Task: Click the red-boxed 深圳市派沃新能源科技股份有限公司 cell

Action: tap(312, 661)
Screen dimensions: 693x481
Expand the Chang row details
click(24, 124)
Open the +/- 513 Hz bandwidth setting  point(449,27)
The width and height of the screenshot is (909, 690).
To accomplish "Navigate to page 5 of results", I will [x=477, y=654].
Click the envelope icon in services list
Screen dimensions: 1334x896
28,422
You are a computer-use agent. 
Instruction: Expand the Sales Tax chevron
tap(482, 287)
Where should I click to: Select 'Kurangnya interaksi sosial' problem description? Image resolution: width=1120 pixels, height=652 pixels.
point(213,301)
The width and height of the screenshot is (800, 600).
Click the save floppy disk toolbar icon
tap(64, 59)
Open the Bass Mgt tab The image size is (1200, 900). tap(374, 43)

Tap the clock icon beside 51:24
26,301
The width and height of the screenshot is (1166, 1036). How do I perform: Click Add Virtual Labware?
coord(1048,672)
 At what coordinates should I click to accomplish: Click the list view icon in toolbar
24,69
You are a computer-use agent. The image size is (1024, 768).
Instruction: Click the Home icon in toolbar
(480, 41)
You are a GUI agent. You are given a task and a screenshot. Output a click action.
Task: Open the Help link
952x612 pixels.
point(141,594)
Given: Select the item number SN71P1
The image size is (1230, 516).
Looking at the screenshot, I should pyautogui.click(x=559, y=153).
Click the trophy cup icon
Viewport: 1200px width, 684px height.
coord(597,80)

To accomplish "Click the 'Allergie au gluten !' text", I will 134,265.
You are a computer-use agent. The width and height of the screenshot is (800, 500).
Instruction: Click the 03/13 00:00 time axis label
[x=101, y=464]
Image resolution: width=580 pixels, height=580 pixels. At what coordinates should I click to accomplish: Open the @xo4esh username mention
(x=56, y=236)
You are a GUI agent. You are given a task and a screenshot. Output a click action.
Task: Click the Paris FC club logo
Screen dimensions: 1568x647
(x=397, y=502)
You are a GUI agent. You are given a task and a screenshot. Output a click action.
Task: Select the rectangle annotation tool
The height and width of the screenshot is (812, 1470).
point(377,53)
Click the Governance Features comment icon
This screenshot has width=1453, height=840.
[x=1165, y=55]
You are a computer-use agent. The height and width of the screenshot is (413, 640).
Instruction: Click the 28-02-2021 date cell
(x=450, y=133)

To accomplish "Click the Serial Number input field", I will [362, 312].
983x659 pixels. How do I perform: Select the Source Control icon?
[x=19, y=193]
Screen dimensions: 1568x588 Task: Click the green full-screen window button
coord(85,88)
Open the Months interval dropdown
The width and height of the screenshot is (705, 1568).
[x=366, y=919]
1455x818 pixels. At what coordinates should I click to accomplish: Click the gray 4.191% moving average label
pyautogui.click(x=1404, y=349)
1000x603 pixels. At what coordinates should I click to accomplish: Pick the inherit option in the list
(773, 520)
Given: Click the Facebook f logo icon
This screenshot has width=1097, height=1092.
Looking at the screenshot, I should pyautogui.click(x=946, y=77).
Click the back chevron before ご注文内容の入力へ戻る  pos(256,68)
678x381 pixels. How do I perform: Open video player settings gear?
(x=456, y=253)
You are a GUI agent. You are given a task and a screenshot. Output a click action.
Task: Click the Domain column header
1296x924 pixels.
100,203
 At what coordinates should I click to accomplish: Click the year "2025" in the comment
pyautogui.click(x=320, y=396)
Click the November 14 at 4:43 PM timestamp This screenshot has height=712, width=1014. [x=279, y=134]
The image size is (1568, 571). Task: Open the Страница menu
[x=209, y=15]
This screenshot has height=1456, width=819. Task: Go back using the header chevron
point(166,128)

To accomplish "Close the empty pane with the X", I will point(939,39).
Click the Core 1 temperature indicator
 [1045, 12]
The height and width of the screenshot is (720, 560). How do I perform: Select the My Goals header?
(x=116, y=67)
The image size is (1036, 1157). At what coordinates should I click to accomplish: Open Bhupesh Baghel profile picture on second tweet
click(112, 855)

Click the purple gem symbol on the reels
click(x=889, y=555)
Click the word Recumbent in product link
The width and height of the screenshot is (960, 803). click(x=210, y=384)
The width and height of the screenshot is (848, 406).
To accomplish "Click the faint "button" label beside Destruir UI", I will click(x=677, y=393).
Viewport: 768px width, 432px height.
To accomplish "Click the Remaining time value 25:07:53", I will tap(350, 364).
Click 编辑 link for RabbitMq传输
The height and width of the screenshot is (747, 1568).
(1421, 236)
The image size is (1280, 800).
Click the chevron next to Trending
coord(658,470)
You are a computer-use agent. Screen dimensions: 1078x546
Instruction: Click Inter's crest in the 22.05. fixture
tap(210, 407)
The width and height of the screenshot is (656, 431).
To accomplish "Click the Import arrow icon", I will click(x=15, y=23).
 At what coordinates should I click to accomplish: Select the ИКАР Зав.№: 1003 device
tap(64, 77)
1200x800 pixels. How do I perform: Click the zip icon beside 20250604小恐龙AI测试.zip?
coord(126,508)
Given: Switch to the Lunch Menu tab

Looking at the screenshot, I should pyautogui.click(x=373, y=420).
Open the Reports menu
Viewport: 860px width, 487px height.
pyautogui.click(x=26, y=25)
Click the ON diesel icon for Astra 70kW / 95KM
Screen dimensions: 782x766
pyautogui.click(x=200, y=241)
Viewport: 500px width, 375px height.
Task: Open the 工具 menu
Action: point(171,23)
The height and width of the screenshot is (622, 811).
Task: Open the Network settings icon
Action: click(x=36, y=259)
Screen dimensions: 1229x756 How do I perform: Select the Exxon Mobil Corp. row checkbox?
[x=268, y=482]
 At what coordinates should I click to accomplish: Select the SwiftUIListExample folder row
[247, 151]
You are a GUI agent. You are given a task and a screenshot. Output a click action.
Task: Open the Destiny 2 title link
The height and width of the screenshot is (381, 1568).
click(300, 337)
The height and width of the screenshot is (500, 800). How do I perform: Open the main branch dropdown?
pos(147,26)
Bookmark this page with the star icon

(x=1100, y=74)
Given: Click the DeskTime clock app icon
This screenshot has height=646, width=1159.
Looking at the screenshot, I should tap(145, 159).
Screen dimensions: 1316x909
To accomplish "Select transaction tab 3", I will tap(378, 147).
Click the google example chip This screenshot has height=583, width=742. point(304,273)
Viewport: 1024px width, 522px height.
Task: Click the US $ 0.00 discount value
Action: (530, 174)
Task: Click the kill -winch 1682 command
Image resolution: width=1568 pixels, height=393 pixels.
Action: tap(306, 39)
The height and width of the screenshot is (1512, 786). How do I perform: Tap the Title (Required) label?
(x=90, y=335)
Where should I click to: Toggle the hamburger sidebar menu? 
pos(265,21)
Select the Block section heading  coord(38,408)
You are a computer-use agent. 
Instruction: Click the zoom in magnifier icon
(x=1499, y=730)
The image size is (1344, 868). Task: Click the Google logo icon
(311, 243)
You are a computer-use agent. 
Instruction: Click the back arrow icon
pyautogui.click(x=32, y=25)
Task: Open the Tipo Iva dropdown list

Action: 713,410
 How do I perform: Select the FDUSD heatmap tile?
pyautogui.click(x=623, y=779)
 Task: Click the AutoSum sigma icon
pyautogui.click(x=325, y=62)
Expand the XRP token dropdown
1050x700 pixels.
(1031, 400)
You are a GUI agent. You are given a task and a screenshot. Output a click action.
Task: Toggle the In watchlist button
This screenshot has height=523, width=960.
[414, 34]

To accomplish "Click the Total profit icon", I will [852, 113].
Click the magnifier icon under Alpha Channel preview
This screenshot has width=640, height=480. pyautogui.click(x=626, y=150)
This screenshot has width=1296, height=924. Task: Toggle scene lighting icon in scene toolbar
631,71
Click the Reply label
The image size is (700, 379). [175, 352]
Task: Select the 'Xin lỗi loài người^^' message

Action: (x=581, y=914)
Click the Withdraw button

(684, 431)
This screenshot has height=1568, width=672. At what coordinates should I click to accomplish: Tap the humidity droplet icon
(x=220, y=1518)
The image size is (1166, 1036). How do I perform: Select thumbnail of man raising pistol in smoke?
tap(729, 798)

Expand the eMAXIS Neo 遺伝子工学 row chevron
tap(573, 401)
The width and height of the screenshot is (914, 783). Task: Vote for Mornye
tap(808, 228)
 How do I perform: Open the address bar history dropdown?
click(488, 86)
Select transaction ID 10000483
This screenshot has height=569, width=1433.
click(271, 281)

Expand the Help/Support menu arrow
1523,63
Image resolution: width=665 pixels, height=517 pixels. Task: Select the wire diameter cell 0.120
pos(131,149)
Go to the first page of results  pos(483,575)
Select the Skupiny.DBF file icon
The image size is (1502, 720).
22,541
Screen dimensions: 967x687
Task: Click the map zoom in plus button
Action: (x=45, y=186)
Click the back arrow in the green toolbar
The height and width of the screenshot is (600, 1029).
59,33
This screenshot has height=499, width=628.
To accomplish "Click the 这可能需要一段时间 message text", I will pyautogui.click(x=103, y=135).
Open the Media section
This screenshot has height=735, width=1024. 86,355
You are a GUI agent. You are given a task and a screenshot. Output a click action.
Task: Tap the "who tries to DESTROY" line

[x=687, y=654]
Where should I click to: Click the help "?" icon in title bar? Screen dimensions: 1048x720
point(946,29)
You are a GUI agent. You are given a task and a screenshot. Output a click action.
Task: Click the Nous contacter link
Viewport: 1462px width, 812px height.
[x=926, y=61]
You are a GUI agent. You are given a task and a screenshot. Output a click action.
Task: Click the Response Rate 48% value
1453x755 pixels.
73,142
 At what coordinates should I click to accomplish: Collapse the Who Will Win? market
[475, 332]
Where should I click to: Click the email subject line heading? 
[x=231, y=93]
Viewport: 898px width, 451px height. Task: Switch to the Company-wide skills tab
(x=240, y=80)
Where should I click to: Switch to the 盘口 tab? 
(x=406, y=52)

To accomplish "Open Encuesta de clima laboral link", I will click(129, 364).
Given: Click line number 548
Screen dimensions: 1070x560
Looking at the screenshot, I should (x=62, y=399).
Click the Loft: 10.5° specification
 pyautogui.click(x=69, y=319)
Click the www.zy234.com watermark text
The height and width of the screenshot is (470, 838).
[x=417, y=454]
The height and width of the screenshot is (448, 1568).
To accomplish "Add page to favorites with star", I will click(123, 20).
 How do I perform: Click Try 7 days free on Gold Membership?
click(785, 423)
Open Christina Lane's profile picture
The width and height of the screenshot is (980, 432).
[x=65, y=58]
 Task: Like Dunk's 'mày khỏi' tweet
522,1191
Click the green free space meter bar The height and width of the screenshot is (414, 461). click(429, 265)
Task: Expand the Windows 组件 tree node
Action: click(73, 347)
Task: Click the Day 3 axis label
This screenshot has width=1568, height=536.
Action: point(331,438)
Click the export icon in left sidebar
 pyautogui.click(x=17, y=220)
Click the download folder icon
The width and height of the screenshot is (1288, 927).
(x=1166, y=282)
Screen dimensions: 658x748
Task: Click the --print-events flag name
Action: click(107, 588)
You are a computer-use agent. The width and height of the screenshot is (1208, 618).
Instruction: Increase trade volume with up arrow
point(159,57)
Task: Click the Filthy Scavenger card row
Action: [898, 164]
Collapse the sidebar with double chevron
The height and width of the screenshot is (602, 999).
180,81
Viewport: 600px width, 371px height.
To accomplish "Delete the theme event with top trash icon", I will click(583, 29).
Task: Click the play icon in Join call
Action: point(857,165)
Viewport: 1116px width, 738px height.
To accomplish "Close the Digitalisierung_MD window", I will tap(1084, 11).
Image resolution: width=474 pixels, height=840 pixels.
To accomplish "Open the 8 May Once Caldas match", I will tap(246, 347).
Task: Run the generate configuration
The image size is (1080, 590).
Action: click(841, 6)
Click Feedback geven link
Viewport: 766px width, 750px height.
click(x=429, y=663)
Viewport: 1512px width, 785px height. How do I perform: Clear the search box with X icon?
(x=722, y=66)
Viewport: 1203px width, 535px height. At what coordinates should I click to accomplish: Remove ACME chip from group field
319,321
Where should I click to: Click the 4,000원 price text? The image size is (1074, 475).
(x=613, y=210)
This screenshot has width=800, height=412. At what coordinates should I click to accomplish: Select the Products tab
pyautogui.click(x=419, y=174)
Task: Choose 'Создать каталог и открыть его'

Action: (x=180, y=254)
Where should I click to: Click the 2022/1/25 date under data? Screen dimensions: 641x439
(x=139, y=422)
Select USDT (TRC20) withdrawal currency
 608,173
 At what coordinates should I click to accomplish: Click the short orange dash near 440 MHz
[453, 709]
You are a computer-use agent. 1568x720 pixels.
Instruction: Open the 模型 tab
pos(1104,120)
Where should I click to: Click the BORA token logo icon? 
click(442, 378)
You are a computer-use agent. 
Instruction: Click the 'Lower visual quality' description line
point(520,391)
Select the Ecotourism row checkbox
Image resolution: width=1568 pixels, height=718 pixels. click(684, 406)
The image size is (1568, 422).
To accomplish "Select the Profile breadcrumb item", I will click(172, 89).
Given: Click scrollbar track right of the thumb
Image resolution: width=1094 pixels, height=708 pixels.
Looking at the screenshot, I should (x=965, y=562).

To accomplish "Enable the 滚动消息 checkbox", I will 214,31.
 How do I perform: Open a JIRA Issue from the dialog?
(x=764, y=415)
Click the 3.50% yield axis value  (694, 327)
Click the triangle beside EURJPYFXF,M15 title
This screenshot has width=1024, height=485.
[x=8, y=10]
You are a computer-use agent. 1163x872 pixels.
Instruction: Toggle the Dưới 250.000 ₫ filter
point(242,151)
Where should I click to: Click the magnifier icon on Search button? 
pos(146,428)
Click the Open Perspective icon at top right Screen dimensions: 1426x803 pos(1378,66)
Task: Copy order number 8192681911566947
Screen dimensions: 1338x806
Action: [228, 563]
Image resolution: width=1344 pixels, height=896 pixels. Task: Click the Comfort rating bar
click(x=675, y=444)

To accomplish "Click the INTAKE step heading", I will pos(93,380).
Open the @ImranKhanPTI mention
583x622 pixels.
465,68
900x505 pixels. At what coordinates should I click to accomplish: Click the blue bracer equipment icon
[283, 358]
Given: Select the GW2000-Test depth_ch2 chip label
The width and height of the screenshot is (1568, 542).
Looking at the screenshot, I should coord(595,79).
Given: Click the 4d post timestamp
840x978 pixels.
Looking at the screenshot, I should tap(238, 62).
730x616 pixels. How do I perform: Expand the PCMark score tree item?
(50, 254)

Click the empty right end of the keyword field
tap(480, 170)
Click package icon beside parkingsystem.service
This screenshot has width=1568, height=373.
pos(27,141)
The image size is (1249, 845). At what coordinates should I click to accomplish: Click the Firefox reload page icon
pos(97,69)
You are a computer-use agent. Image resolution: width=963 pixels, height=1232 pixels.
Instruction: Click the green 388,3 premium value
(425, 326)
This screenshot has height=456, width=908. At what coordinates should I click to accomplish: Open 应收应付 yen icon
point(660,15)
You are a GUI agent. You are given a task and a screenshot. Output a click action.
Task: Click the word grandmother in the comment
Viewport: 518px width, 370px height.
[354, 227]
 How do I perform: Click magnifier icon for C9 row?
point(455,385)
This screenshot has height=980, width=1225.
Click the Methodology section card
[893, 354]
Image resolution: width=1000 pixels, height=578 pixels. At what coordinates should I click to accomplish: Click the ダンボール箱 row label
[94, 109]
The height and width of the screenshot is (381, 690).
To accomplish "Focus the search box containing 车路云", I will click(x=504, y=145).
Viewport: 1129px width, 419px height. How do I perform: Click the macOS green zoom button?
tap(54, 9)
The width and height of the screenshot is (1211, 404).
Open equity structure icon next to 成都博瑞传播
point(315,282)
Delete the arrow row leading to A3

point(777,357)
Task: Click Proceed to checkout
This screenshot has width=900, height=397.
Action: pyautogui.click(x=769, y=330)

*WHAT NEEDS TO BE DONE*.
Write out every line of the listing that holds the word "timestamp".

*YOUR RESPONSE*.
Click the November 14 at 4:43 PM timestamp This screenshot has height=712, width=1014. [x=279, y=134]
Given: Click the 4d post timestamp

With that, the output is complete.